It’s undeniable that the Marvel Cinematic Universe (MCU) is one of the most successful superhero franchises ever made looking solely at the box office results. The recent entry ‘Avengers: Infinity War’ grossed over 2 billion dollars worldwide and the franchise as a whole has made over 17.5 million dollars. As a lover of Sci-Fi I am naturally drawn to these movies and have done my best to keep up with the new entries to the series when they arrive. I think one of the main reasons why I enjoy the franchise is the way the films and characters overlap as is ever apparent in the three Avengers film in which the ever growing roster of characters team up.

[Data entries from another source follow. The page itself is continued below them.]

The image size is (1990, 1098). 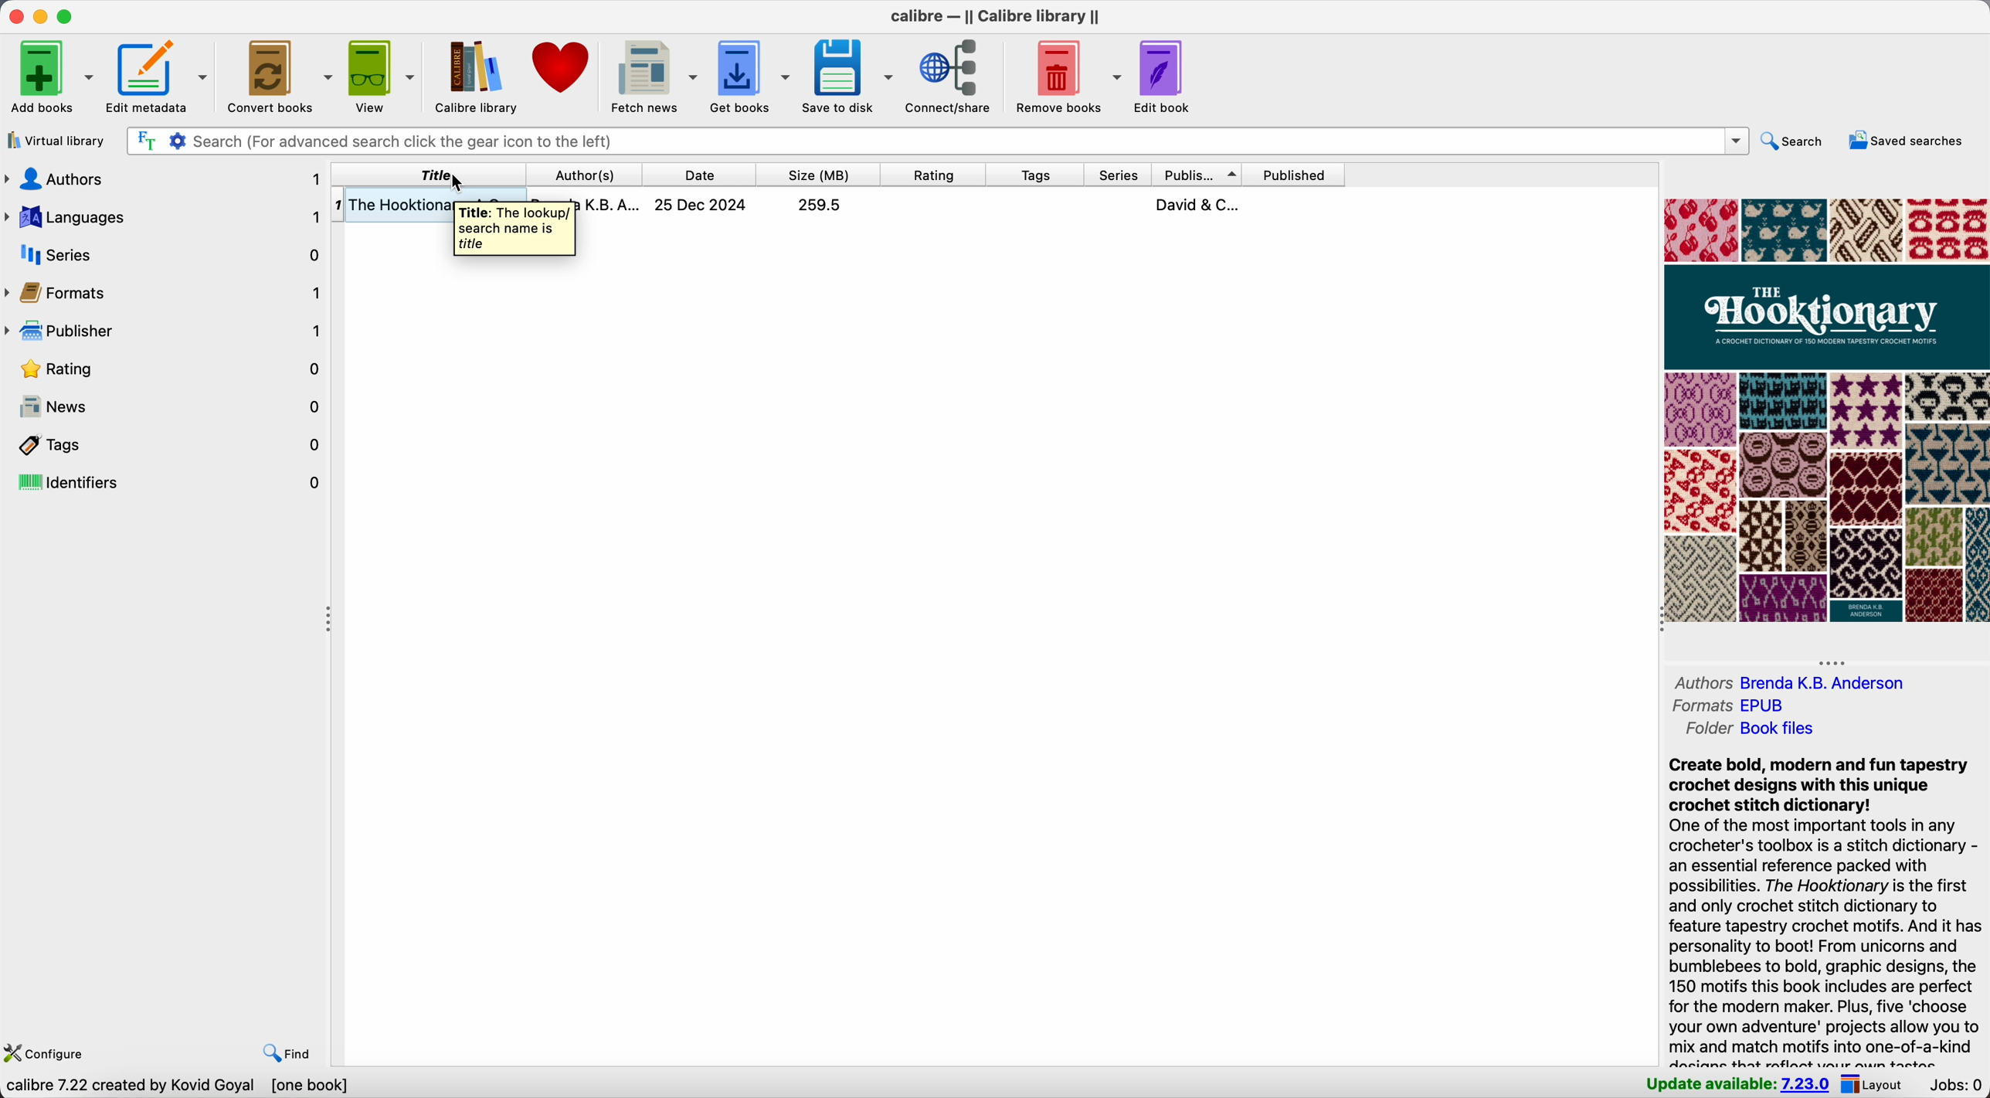 I want to click on remove books, so click(x=1066, y=77).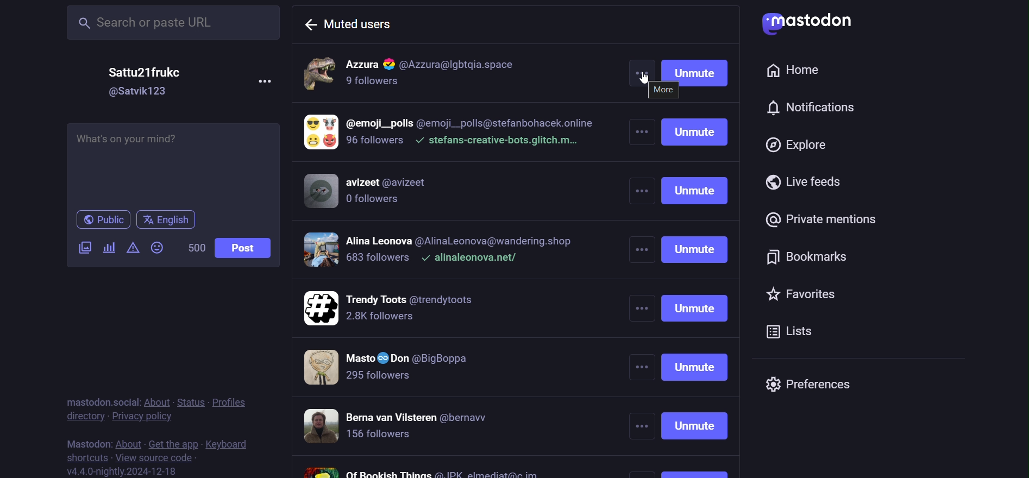  Describe the element at coordinates (190, 402) in the screenshot. I see `status` at that location.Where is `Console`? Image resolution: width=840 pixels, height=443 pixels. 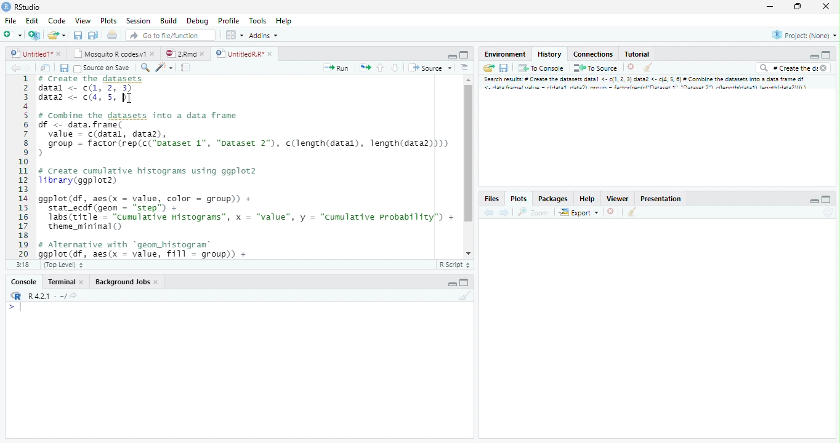 Console is located at coordinates (26, 281).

Although most of the Avengers have had their own individual movies I was curious as to which characters have had the most time on screen. Some characters, like Iron Man and Captain America, have had multiple solo movies and seem to dominate the team-up movies too but other characters, like Black Widow, have no solo movies but still seem to be integral to many entries to the franchise.

To determine the characters that receive the most screen time I decided to scrape some data from the Internet Movie Database (IMDb) website that holds data on the character screen time on the 20 main MCU films. I then cleaned the screen time data and created some visualisations.

Getting data

Having to watch all 20 MCU movies and noting the time each character appears on screen would have really discouraged me from completing this project. Fortunately the nice people at the IMDb have done precisely this and published the list of character screen time for each movie. This was a relief for me. There was still the issue that I would need to copy all the data in a way in which It could be analysed in R.

I could have manually entered the data into an empty data frame but that didn’t seem clever or flashy enough for a Data Science blog post. Instead I decided to scrape the data using the R package rvest which provides a number of really useful functions for web scraping.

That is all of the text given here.